_DIRECTIONS_
Reproduce the rows from the line with "Task: Minimize the 文字转拼音 window" to the line with "Looking at the screenshot, I should 76,275.", switching "Screen dimensions" to "Display size" and leaving everything else unchanged.

_RECORDS FOR THIS EXERCISE_
* Start *

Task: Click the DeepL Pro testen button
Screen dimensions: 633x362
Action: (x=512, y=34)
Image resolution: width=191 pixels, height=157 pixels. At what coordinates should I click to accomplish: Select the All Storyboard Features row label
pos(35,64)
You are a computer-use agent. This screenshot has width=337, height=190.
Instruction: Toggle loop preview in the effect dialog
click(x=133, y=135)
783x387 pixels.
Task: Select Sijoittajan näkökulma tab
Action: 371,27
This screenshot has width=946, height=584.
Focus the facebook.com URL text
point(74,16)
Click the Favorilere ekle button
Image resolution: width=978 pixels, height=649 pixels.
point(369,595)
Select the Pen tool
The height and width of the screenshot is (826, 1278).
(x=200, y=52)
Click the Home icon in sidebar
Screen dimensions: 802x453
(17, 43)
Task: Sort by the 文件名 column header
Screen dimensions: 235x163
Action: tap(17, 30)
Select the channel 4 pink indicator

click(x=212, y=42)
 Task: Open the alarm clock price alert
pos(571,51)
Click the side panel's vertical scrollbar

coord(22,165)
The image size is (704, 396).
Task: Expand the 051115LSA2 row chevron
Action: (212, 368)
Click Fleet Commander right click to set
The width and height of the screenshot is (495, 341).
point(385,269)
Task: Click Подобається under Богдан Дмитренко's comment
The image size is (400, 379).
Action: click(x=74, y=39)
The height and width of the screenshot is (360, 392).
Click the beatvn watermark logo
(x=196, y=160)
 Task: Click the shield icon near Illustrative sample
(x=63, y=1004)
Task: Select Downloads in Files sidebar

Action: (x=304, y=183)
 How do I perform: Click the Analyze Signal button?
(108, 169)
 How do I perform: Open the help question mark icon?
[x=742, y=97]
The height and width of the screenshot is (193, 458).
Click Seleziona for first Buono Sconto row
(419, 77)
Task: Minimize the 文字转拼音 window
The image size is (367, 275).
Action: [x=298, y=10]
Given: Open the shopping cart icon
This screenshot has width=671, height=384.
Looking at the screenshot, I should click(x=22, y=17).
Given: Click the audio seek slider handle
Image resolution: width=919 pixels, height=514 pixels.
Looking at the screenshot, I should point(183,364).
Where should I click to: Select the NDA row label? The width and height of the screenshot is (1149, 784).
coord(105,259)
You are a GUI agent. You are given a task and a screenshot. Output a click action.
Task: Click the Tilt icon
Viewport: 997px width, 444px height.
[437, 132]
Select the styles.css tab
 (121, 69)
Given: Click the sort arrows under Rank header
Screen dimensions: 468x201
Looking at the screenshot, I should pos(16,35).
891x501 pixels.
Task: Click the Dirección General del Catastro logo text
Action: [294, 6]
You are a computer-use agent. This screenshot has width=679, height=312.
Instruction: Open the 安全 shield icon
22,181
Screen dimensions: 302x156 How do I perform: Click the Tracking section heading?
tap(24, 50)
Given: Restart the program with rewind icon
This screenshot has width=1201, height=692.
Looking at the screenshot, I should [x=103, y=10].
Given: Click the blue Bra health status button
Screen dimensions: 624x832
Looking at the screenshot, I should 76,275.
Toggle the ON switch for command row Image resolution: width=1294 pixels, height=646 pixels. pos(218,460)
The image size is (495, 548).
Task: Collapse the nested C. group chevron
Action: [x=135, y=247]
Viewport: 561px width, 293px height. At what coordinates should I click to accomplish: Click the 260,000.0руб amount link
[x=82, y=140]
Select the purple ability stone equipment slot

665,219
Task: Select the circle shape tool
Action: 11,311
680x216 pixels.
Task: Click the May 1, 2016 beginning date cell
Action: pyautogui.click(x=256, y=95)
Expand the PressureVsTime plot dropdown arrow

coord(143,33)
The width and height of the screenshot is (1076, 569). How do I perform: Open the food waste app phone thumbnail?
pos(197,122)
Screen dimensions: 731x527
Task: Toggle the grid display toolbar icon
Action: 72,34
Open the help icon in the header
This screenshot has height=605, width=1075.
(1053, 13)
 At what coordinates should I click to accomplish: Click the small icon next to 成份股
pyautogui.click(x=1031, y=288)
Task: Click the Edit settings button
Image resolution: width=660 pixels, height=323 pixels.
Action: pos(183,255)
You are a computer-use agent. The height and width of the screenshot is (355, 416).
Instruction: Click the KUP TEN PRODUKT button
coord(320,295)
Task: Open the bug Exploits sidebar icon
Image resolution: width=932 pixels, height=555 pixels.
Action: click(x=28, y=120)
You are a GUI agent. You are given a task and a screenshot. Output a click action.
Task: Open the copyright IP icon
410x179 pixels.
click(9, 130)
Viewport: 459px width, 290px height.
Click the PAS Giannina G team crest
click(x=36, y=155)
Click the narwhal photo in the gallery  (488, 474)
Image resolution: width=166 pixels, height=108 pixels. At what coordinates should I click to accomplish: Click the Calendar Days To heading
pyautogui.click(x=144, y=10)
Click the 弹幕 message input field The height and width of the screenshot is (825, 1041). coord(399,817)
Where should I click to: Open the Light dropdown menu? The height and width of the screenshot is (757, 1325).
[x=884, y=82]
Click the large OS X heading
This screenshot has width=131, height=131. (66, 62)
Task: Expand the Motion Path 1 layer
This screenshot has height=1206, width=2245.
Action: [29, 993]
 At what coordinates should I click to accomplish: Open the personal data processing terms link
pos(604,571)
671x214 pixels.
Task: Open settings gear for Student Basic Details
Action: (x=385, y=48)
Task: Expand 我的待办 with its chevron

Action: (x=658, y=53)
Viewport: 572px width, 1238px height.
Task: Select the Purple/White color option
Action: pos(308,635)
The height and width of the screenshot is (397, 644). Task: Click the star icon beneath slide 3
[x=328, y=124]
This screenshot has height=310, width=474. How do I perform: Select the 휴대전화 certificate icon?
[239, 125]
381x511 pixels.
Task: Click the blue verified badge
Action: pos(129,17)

* End *

_RESPONSE_
Task: Minimize the 文字转拼音 window
The image size is (367, 275).
Action: [x=298, y=10]
Given: Open the shopping cart icon
This screenshot has width=671, height=384.
Looking at the screenshot, I should click(x=22, y=17).
Given: Click the audio seek slider handle
Image resolution: width=919 pixels, height=514 pixels.
Looking at the screenshot, I should point(183,364).
Where should I click to: Select the NDA row label? The width and height of the screenshot is (1149, 784).
coord(105,259)
You are a GUI agent. You are given a task and a screenshot. Output a click action.
Task: Click the Tilt icon
Viewport: 997px width, 444px height.
[437, 132]
Select the styles.css tab
 (121, 69)
Given: Click the sort arrows under Rank header
Display size: 468x201
Looking at the screenshot, I should pos(16,35).
891x501 pixels.
Task: Click the Dirección General del Catastro logo text
Action: [294, 6]
You are a computer-use agent. This screenshot has width=679, height=312.
Instruction: Open the 安全 shield icon
22,181
Display size: 302x156 How do I perform: Click the Tracking section heading?
tap(24, 50)
Given: Restart the program with rewind icon
This screenshot has width=1201, height=692.
Looking at the screenshot, I should [x=103, y=10].
Given: Click the blue Bra health status button
Display size: 624x832
Looking at the screenshot, I should 76,275.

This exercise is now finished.